> **Exercise material**:
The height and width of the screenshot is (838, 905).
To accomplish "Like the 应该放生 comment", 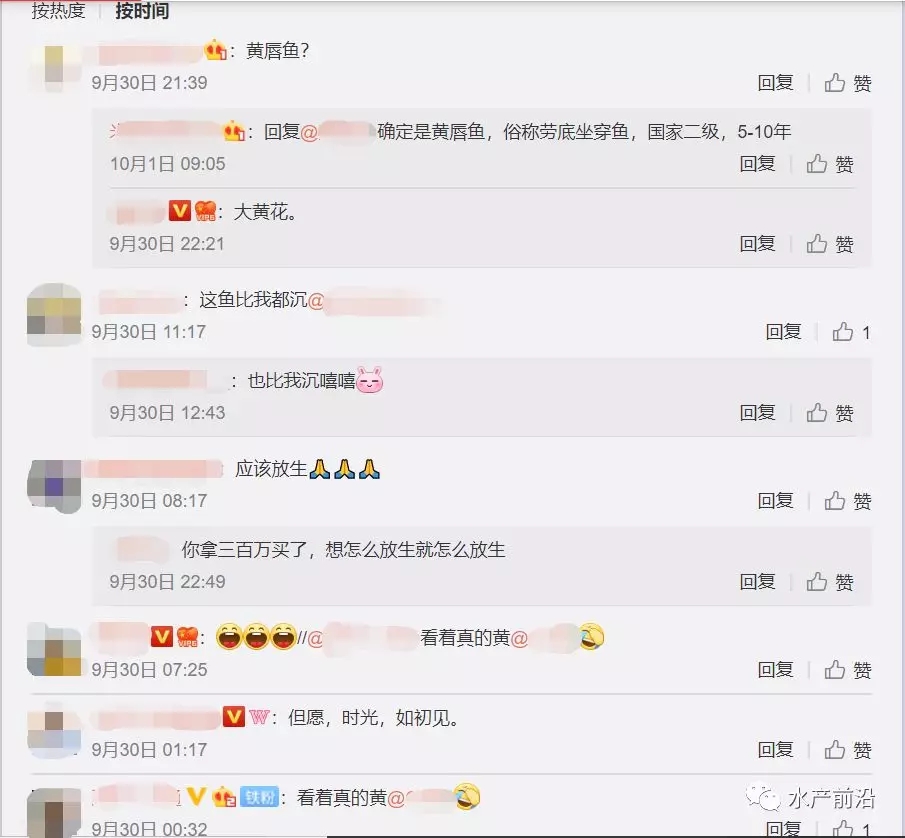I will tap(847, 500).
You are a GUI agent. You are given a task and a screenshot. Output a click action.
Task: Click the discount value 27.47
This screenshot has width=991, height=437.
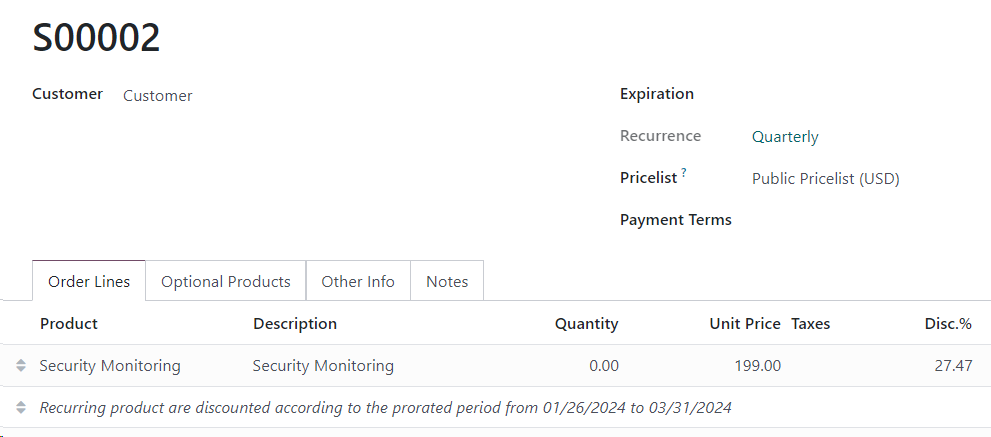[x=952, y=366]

...

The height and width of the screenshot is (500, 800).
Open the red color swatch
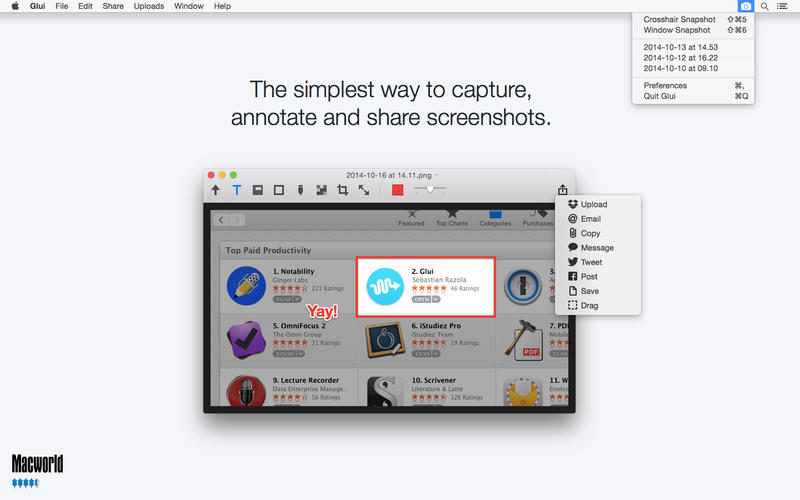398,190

...

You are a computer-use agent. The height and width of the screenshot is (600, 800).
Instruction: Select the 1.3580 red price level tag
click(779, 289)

> **Brief**:
What lines of the data contain the string "agent"? List them.

> **Answer below**:
You are a GUI agent. You are given a task and a screenshot. Output a click action.
You are a computer-use agent. The height and width of the screenshot is (600, 800).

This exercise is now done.